LECCE- Associazioni dei consumatori e avvocati Tributaristi sono sul piede di guerra. Dopo 10 anni, è tornato in campo il balzello dei Consorzi di Bonifica: enti che si occupano della pulizia dei canali e di altri servizi.
La Regione era intervenuta, dopo anni di proteste, per evitare che questa tassa gravasse sulle tasche degli agricoltori: ora torna lo stesso problema. L’avvocato Leo spiega che potrebbe esserci la possibilità di impugnare le cartelle davanti al Tar.
“Non c’è la prova di un beneficio diretto e concreto per i proprietari: per pretendere i pagamenti bisogna dimostrare questi benefici”- spiega il tributarista. Il Consorzio, dunque, deve motivare la cartella di pagamento. Leo invita tutti a impugnare entro 60 giorni. “La tassazione sugli immobili in pochi anni è passata da 9 miliardi a 25 miliardi di euro, tra Imu, Tasi e Tari”- riflette il legale. Quindi, è ora di rivolgersi ai giudici per evitare di pagare l’ennesima tassa.

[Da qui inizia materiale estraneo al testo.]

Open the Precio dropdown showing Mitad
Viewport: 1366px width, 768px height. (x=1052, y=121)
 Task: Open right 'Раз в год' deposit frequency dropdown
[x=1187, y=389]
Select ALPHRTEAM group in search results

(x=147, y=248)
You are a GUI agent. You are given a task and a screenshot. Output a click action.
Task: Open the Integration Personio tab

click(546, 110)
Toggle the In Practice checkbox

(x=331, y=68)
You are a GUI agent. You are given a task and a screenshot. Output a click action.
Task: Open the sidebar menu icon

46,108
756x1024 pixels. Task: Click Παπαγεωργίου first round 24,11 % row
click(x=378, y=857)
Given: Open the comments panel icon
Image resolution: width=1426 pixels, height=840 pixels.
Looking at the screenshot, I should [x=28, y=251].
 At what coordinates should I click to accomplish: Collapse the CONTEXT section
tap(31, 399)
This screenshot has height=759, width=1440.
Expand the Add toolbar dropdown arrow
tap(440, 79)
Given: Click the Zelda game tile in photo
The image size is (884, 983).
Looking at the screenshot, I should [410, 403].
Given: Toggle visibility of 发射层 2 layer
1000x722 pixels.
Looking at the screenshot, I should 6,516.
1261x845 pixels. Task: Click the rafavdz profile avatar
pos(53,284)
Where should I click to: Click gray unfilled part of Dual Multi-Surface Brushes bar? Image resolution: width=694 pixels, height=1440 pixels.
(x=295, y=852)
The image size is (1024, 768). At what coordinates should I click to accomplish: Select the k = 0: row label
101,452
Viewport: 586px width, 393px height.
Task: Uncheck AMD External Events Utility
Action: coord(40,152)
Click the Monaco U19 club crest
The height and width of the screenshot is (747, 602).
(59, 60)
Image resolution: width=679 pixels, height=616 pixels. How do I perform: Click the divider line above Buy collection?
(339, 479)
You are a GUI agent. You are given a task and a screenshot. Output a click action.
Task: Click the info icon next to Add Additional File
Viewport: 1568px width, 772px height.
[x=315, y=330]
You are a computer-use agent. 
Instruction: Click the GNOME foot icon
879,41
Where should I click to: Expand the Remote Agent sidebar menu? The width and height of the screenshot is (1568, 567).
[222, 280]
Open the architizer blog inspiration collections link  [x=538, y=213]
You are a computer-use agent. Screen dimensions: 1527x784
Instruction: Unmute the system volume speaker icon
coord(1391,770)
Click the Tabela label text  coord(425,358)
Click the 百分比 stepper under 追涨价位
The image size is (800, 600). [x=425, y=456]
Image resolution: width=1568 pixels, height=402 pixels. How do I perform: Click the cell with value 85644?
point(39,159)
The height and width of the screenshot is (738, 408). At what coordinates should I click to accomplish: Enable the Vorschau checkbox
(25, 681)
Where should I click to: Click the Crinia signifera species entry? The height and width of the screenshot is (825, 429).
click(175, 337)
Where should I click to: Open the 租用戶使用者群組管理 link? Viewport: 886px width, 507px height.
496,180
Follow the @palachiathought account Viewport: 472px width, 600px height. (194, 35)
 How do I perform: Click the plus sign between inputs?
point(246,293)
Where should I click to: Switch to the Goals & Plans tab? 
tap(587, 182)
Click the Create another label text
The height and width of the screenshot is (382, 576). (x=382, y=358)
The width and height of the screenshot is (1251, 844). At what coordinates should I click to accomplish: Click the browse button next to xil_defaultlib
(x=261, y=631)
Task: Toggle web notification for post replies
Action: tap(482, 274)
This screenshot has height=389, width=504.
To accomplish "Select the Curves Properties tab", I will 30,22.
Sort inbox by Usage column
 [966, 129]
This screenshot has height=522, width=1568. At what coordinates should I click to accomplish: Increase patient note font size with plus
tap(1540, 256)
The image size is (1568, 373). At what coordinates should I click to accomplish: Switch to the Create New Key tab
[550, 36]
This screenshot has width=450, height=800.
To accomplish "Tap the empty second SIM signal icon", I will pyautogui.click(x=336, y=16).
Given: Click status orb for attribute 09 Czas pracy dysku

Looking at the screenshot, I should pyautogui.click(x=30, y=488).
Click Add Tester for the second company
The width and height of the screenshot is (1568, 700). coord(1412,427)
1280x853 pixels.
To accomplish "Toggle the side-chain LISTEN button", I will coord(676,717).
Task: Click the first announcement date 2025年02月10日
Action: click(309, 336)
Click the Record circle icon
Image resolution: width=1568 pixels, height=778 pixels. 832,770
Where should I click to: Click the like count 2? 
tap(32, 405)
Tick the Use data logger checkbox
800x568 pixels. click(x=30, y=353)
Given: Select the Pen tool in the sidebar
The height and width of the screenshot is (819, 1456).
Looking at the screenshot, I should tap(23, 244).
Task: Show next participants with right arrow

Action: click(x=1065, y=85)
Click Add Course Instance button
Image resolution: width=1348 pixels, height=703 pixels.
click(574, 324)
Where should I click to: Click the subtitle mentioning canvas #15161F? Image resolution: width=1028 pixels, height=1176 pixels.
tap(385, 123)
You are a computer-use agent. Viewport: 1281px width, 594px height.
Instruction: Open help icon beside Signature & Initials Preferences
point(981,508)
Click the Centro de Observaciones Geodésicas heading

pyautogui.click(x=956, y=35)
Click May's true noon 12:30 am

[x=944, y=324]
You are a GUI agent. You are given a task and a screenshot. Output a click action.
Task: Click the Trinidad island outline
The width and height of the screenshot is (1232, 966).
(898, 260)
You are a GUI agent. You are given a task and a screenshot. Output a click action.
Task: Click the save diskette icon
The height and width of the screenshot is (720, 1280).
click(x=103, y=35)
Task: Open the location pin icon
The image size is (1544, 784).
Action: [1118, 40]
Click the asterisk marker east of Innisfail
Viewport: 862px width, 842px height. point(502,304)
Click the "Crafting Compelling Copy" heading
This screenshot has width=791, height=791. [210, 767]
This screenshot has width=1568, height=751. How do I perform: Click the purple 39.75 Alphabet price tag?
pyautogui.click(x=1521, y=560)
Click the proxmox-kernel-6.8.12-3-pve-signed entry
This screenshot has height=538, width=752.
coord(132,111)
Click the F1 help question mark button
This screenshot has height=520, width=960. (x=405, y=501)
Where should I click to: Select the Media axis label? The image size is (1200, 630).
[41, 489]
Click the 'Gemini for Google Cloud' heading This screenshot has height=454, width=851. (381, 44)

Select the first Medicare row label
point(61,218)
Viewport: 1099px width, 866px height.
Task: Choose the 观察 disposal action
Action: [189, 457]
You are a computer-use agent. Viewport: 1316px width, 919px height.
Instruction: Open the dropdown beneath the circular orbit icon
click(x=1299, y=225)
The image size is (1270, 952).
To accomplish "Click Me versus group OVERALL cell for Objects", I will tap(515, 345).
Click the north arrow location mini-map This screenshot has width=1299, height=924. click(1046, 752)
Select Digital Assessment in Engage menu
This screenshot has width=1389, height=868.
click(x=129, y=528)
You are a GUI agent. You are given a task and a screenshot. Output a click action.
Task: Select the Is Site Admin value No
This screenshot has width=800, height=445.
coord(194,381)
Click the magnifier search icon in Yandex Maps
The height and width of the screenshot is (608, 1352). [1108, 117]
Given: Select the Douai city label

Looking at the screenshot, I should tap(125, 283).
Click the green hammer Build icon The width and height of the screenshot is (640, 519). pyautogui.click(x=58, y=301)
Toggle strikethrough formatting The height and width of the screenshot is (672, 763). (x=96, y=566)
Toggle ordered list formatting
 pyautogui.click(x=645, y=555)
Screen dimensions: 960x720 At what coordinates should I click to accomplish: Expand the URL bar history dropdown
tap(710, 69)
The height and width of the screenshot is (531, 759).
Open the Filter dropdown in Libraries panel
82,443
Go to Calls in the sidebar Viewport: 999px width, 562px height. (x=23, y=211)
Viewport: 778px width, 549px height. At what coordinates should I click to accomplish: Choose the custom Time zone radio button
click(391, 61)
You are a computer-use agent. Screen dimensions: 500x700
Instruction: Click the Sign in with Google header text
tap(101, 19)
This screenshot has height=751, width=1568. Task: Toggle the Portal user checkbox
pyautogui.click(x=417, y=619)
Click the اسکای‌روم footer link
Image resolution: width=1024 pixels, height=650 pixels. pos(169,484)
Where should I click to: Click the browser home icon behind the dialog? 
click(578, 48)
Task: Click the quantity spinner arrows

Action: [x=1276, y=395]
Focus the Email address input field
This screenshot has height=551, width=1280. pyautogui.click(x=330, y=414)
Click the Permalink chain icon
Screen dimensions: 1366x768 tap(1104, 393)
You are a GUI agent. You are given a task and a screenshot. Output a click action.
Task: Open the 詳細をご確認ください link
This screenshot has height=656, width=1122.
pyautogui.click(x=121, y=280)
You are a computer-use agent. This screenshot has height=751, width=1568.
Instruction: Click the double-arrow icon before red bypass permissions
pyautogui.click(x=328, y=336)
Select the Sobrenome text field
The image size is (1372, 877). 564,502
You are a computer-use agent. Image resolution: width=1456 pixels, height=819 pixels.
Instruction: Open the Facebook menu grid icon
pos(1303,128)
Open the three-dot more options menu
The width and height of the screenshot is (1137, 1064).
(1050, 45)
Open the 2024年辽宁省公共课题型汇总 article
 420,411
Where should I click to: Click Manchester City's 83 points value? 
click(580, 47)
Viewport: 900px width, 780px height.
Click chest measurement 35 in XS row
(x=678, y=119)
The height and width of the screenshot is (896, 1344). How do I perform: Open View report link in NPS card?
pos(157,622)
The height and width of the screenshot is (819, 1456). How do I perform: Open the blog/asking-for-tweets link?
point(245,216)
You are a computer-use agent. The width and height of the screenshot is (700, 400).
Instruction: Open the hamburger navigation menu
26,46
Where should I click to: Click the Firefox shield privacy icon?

Ci sono novità per quanto riguarda i diritti: l’avviso di accertamento dev’essere preceduto da una interlocuzione con il contribuente. Novità anche per quanto riguarda l’accertamento con adesione: la Cassazione ha ritenuto inapplicabile la sospensione feriale dei termini processuali all’accertamento con adesione.